### READING PASSAGE
As the latest statistics estimate that worldwide one billion adults are overweight, and a third of those are obese, an expert has stated that the issue must be regarded with the same urgency as climate change.
Professor Philip James a leading health and obesity expert, says major changes are needed in food production, advertising and town planning if the tide is to be turned.
Professor James who has developed policies for the British Government, the United Nations and the World Health Organisation, has called on world leaders to agree to a global pact on fighting obesity.
Professor James, from the London School of Hygiene and Tropical Medicine in the UK, says ten percent of the world's children are either overweight or obese, twice as many as the malnourished.
He believes healthy food should be made cheaper, the advertising of junk food to children clearly regulated and towns should be built around walking and public transport rather than roads and cars.
According to Professor James the world can no longer afford to wait and waiting for the perfect solution, will be too late.
A quarter of British women and a fifth of British men are classed as obese, at a cost to the NHS of £1billion a year and that bill is expected to rise to £6.5billion by 2050.
Australia too has a growing crisis in obesity which is also a major health issue and has become one of the fattest nations with the rate of overweight and obesity amongst adults and children doubling over the past 20 years.
A National Health Survey in 2004 found that almost two thirds of men (62 per cent) and just under half of women (45 per cent) were either overweight or obese, and it is an increasing problem with Australian children as up to a quarter (20-25 per cent) aged 7-15 years, are overweight or obese.

### DATA SECTION
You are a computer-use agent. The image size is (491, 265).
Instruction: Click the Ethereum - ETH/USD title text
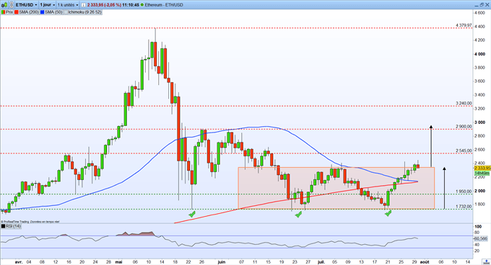164,5
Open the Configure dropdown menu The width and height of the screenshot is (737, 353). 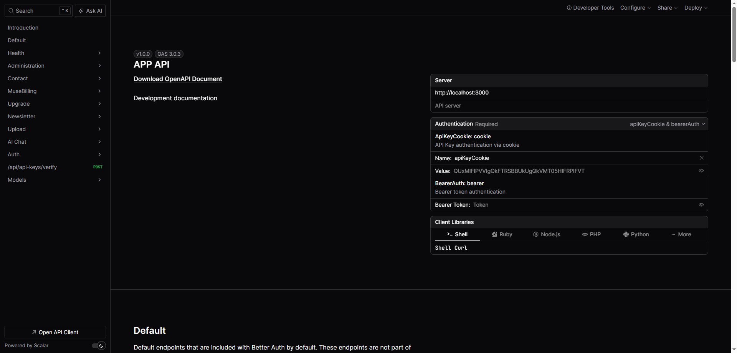(635, 8)
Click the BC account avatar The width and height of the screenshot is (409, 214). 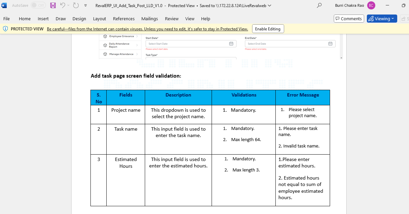point(371,5)
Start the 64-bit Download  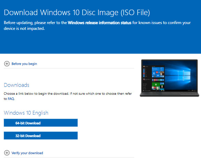(x=41, y=123)
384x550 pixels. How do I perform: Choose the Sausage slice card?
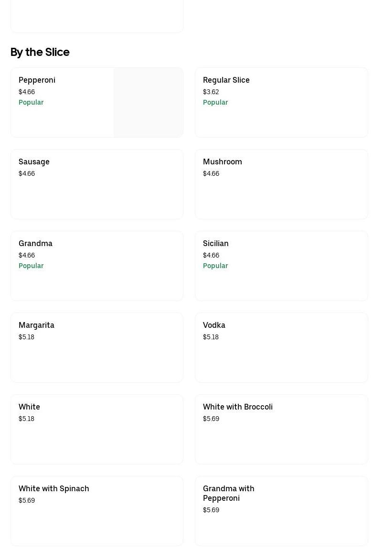click(97, 184)
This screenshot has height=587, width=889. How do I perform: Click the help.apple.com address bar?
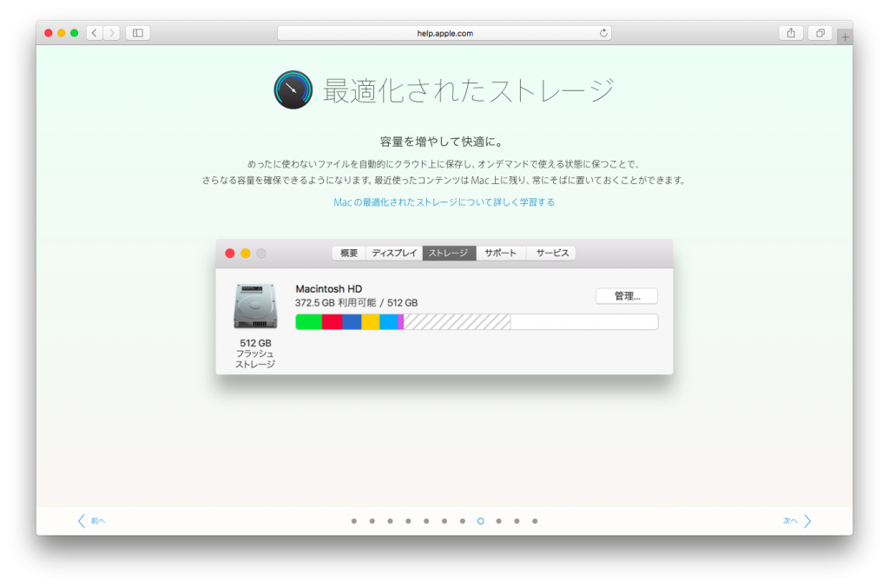pyautogui.click(x=445, y=33)
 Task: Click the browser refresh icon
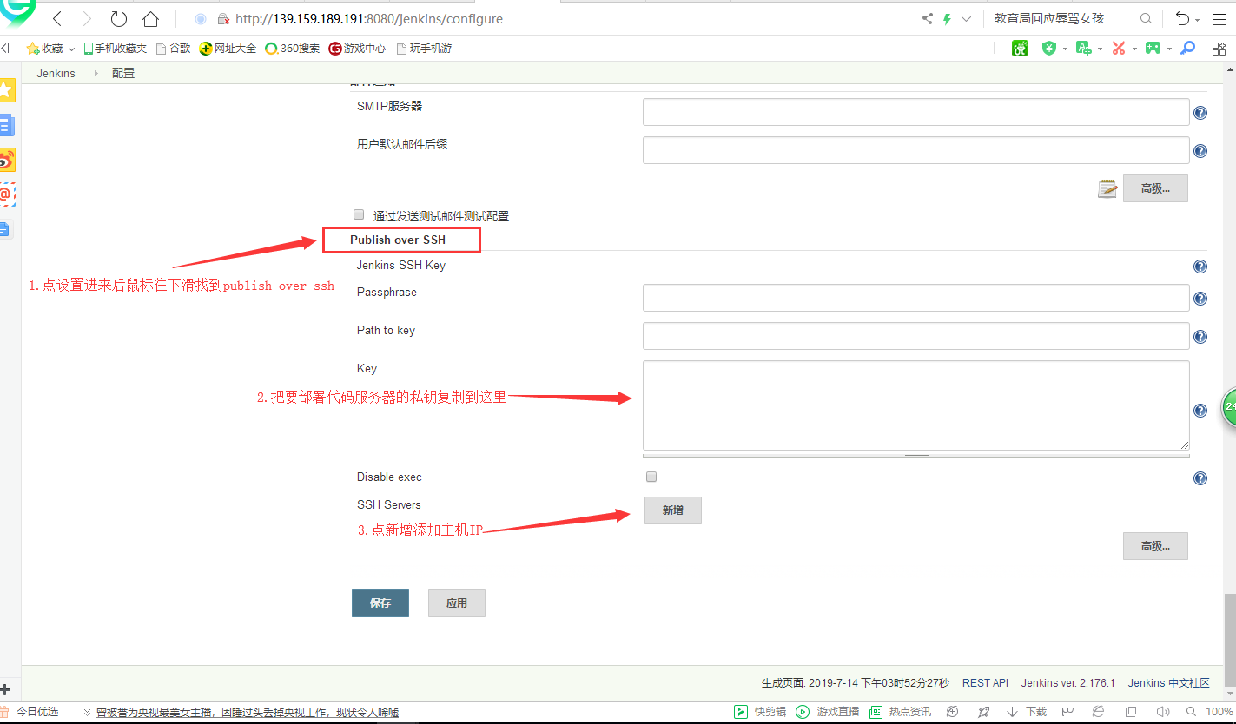(119, 18)
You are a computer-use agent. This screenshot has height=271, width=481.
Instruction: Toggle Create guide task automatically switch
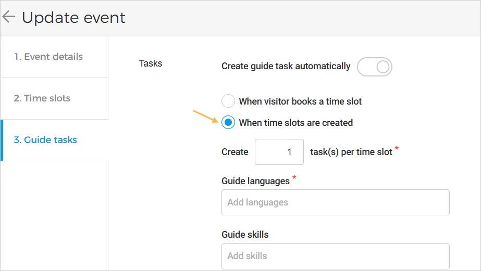(x=374, y=67)
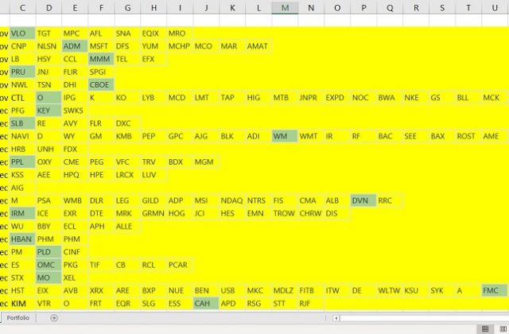Screen dimensions: 509x334
Task: Click the horizontal scrollbar track
Action: (x=422, y=318)
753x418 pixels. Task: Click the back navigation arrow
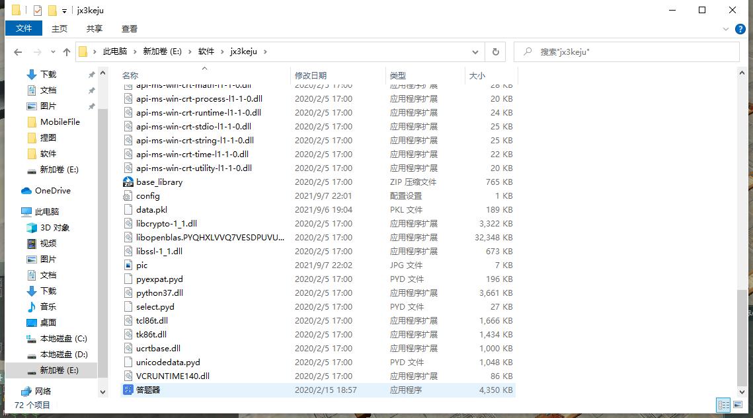18,52
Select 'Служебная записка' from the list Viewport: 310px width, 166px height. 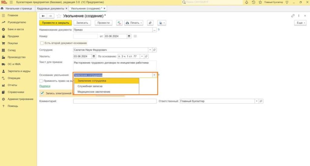90,86
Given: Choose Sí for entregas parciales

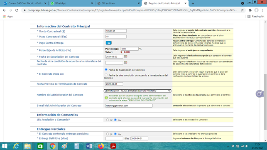Looking at the screenshot, I should pos(108,134).
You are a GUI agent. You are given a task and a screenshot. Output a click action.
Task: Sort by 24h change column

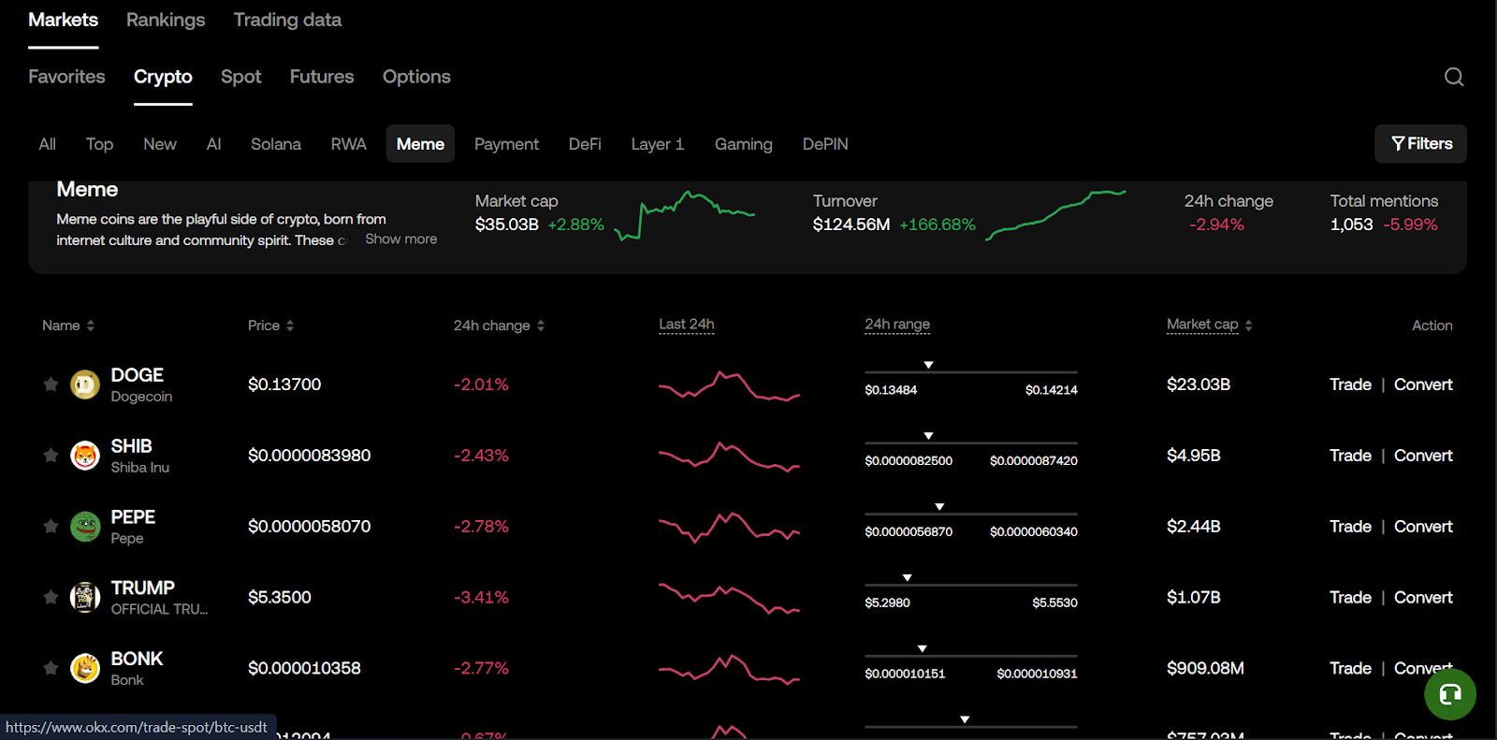point(498,326)
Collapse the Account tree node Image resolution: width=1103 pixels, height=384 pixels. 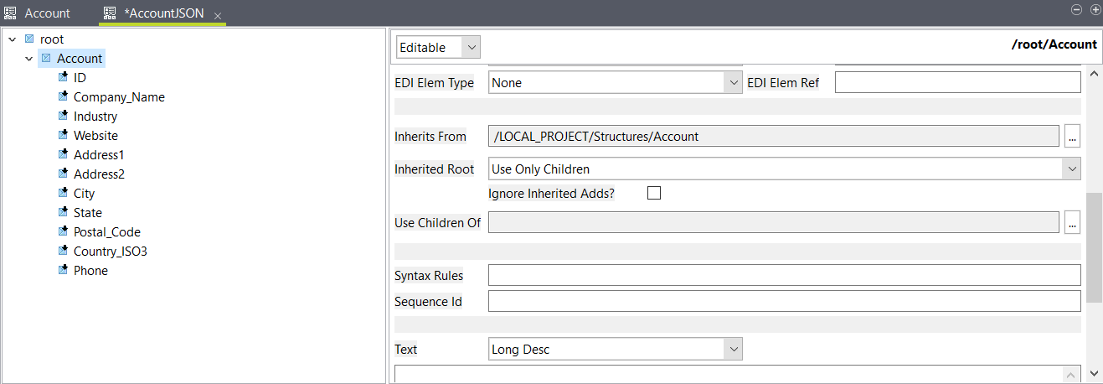pyautogui.click(x=29, y=59)
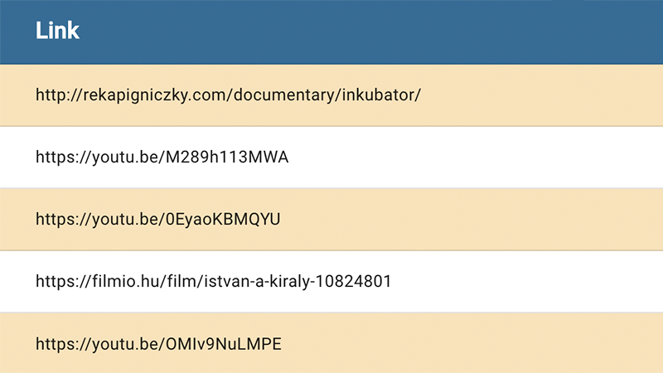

### WORK TASK
Please list every body that, according to the obesity text, Professor James has developed policies for. Work from the obesity text alone.

### EXPECTED ANSWER
- the British Government
- the United Nations
- the World Health Organisation